═══ Exercise inputs ═══
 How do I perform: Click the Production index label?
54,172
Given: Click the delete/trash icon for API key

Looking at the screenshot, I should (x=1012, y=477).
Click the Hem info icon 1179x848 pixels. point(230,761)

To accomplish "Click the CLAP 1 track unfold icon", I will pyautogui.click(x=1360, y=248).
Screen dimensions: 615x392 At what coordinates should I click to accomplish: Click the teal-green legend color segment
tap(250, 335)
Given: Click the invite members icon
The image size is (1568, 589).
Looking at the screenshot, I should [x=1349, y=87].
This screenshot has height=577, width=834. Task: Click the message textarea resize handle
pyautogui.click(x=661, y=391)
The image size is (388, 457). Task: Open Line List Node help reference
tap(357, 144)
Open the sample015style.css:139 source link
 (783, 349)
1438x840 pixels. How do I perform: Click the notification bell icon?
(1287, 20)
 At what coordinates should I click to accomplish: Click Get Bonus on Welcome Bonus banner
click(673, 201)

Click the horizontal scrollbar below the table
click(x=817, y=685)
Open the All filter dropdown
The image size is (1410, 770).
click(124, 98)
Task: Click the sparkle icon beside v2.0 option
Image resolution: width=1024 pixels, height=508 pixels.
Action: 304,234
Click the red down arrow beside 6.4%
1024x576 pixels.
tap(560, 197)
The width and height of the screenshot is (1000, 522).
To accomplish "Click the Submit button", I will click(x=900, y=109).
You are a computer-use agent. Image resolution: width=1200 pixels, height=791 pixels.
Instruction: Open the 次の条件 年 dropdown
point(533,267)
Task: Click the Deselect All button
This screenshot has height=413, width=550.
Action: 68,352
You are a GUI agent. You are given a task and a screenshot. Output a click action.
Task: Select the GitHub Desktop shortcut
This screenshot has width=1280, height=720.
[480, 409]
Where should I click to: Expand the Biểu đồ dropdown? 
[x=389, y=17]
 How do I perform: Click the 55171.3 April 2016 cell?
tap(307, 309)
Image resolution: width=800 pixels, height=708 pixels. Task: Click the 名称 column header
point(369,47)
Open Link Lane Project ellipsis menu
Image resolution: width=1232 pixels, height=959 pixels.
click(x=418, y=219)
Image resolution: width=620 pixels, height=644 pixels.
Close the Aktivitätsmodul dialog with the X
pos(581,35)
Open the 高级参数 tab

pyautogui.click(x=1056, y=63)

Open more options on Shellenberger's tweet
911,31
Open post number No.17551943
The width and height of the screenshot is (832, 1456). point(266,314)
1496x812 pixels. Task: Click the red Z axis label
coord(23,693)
═══
# Exercise brief
Reproduce every row above word for word, with no changes.

# Completed exercise
 How do I perform: Click the Production index label?
54,172
Given: Click the delete/trash icon for API key

Looking at the screenshot, I should (x=1012, y=477).
Click the Hem info icon 1179x848 pixels. point(230,761)

To accomplish "Click the CLAP 1 track unfold icon", I will pyautogui.click(x=1360, y=248).
Screen dimensions: 615x392 At what coordinates should I click to accomplish: Click the teal-green legend color segment
tap(250, 335)
Given: Click the invite members icon
The image size is (1568, 589).
Looking at the screenshot, I should [x=1349, y=87].
This screenshot has height=577, width=834. Task: Click the message textarea resize handle
pyautogui.click(x=661, y=391)
The image size is (388, 457). Task: Open Line List Node help reference
tap(357, 144)
Open the sample015style.css:139 source link
 (783, 349)
1438x840 pixels. How do I perform: Click the notification bell icon?
(1287, 20)
 At what coordinates should I click to accomplish: Click Get Bonus on Welcome Bonus banner
click(673, 201)

Click the horizontal scrollbar below the table
click(x=817, y=685)
Open the All filter dropdown
The image size is (1410, 770).
click(124, 98)
Task: Click the sparkle icon beside v2.0 option
Image resolution: width=1024 pixels, height=508 pixels.
Action: 304,234
Click the red down arrow beside 6.4%
1024x576 pixels.
tap(560, 197)
The width and height of the screenshot is (1000, 522).
To accomplish "Click the Submit button", I will click(x=900, y=109).
You are a computer-use agent. Image resolution: width=1200 pixels, height=791 pixels.
Instruction: Open the 次の条件 年 dropdown
point(533,267)
Task: Click the Deselect All button
This screenshot has height=413, width=550.
Action: 68,352
You are a GUI agent. You are given a task and a screenshot. Output a click action.
Task: Select the GitHub Desktop shortcut
This screenshot has width=1280, height=720.
[480, 409]
Where should I click to: Expand the Biểu đồ dropdown? 
[x=389, y=17]
 How do I perform: Click the 55171.3 April 2016 cell?
tap(307, 309)
Image resolution: width=800 pixels, height=708 pixels. Task: Click the 名称 column header
point(369,47)
Open Link Lane Project ellipsis menu
Image resolution: width=1232 pixels, height=959 pixels.
click(x=418, y=219)
Image resolution: width=620 pixels, height=644 pixels.
Close the Aktivitätsmodul dialog with the X
pos(581,35)
Open the 高级参数 tab

pyautogui.click(x=1056, y=63)

Open more options on Shellenberger's tweet
911,31
Open post number No.17551943
The width and height of the screenshot is (832, 1456). point(266,314)
1496x812 pixels. Task: Click the red Z axis label
coord(23,693)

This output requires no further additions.